Stored data

★ ★ ★

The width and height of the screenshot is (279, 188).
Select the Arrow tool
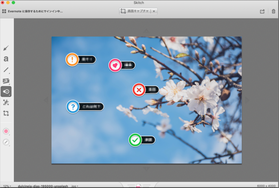[6, 48]
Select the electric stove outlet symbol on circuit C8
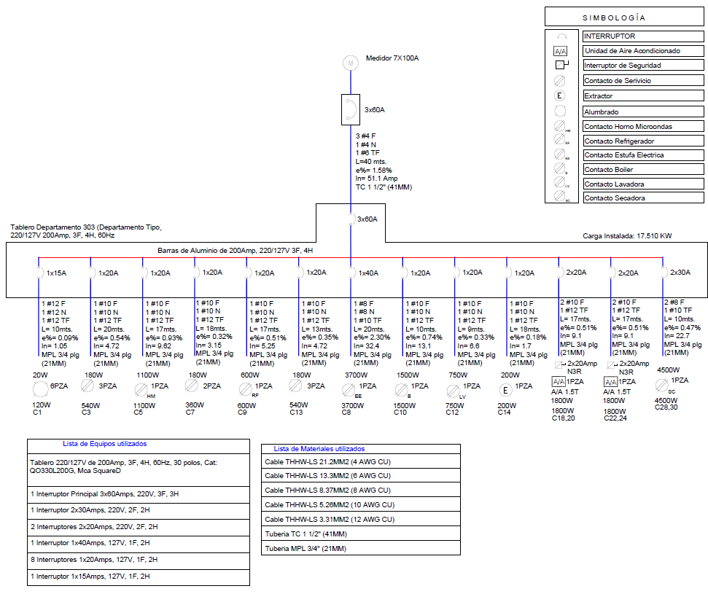This screenshot has height=594, width=708. click(x=350, y=388)
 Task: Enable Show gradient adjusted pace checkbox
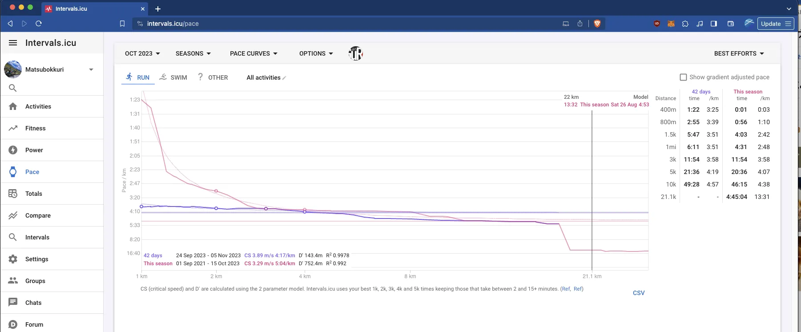683,77
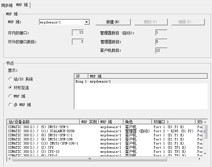Switch to the 同步域 tab
Image resolution: width=212 pixels, height=167 pixels.
coord(7,5)
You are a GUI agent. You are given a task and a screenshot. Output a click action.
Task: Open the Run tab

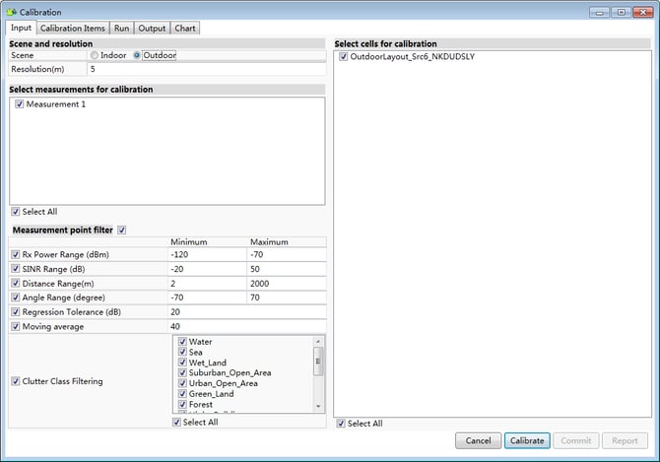(x=121, y=29)
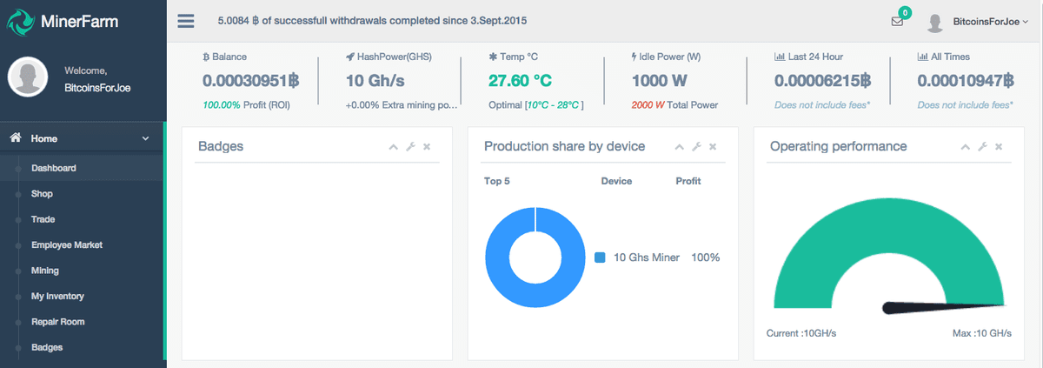Collapse the Badges panel chevron

[x=394, y=147]
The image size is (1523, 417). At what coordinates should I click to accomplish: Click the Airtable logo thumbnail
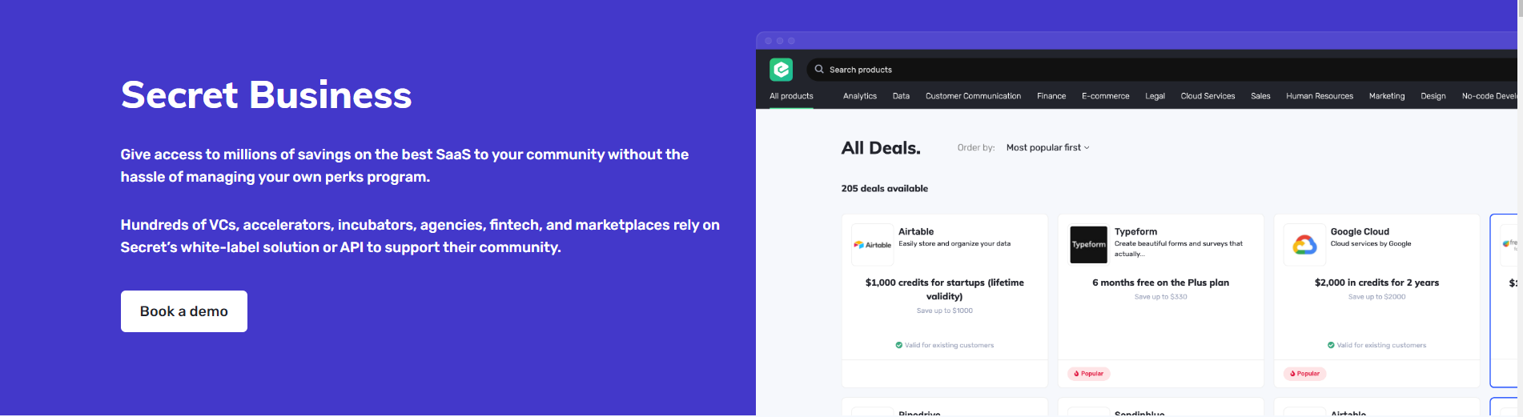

★ ★ ★

Exercise description: Beginning with the line that contains "You are a GUI" and ending with the last line of the entries above, repeat each line exactly, but not the pictures.

Solution to the exercise:
You are a GUI agent. You are given a task and a screenshot. Output a click action.
Task: Open the Run tab

(x=121, y=29)
Collapse the Badges panel chevron

[x=394, y=147]
The image size is (1523, 417). At what coordinates should I click to accomplish: Click the Airtable logo thumbnail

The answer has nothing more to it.